A Wisconsin friend who once coached in Iowa told me there was something very unique about our state that couldn't be found in any other. Since I live in the Buckeye State I might explain it this way. In Ohio there are four distinct geographic sections: the northwest which includes Toledo. It's a great deal like Iowa; rural mostly with many small towns and the church being the focal point of the peoples lives. Cincinnati is the 'Queen City' and dominates the southwest. Actually, there are more citizens just across the Ohio River in northern Kentucky and it should be called Kentuckohio. The water tower in Florence has written on it, "Come back Y'all". Get the picture? Cleveland and the northeast is a combination of old, formerly industrial cities. There are a lot of woods. It can be compared to New England. Since it borders Pennsylvania they're almost New England---but not quite. Southeast Ohio is, well, have you ever seen the movie Deliverance? This part of the state is one monstrous national forest. And there you have it. Four distinct sections and four separate peoples.

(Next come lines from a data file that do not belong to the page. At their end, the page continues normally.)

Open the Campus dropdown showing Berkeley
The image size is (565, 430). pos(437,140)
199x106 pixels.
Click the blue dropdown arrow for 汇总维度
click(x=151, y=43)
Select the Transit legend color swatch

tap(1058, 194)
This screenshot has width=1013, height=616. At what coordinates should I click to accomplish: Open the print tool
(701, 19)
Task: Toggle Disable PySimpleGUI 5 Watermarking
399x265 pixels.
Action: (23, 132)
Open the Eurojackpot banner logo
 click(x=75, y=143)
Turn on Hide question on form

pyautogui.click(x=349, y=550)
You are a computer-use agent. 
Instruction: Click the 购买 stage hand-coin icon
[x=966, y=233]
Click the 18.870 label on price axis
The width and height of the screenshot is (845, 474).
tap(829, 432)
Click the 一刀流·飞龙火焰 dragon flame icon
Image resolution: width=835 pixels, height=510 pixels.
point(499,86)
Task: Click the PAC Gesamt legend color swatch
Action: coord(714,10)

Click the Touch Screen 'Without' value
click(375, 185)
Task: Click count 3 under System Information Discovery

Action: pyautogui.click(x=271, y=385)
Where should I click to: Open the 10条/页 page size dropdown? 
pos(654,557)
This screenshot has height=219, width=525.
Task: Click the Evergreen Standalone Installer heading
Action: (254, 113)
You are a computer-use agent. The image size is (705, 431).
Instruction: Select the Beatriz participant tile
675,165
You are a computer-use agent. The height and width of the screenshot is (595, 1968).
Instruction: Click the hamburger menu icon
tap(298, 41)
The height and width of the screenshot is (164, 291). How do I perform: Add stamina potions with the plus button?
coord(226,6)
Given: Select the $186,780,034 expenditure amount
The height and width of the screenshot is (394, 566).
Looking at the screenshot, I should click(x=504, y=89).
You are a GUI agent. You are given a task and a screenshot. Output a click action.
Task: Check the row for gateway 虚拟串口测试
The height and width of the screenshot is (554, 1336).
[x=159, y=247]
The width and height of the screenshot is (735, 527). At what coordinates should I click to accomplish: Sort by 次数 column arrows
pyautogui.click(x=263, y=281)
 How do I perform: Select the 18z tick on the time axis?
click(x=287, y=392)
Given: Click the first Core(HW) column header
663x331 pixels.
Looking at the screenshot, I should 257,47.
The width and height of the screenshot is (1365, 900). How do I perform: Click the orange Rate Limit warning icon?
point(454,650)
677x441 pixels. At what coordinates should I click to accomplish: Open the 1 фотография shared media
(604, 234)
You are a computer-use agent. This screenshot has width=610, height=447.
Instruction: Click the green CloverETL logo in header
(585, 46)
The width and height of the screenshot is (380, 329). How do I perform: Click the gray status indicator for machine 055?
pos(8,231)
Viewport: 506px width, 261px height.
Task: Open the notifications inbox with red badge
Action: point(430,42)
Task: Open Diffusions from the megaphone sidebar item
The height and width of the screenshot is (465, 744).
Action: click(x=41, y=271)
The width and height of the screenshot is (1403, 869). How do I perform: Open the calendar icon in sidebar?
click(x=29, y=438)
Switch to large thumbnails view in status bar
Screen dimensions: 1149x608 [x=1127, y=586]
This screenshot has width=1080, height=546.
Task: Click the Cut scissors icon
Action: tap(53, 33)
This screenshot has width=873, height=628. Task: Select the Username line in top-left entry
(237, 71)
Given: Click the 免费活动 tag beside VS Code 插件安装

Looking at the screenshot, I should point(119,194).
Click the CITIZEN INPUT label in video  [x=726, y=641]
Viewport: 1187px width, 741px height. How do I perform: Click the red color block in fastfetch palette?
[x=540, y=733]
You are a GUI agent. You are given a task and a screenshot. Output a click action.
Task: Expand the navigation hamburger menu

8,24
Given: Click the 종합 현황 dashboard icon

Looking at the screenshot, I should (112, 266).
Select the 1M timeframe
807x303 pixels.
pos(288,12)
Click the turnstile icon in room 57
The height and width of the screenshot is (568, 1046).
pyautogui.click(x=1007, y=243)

Iowa used to have one great newspaper called the Des Moines Register. I don't mean it was great because it was a conservative paper. It was great because it wasn't a slap faced, make you sick, pain in the rear liberal paper. Iowans aren't liberals. It's the media intelligentsia who have imported outsiders that has made a once great newspaper more liberal than balanced. Here's the very unique thing about Iowa and it's comparison with Ohio. That same DM Register paper can be delivered to each doorstep in every community in the entire State----every day, seven days a week! The effect is a bonding, if you will, for bringing the people together. We have an open forum for thinking, agreeing and disagreeing. It creates a statewide community that no other state has and never will. I love being an Iowan even though I don't reside there, anymore.
We all love being Iowans, "Hear Us Roar".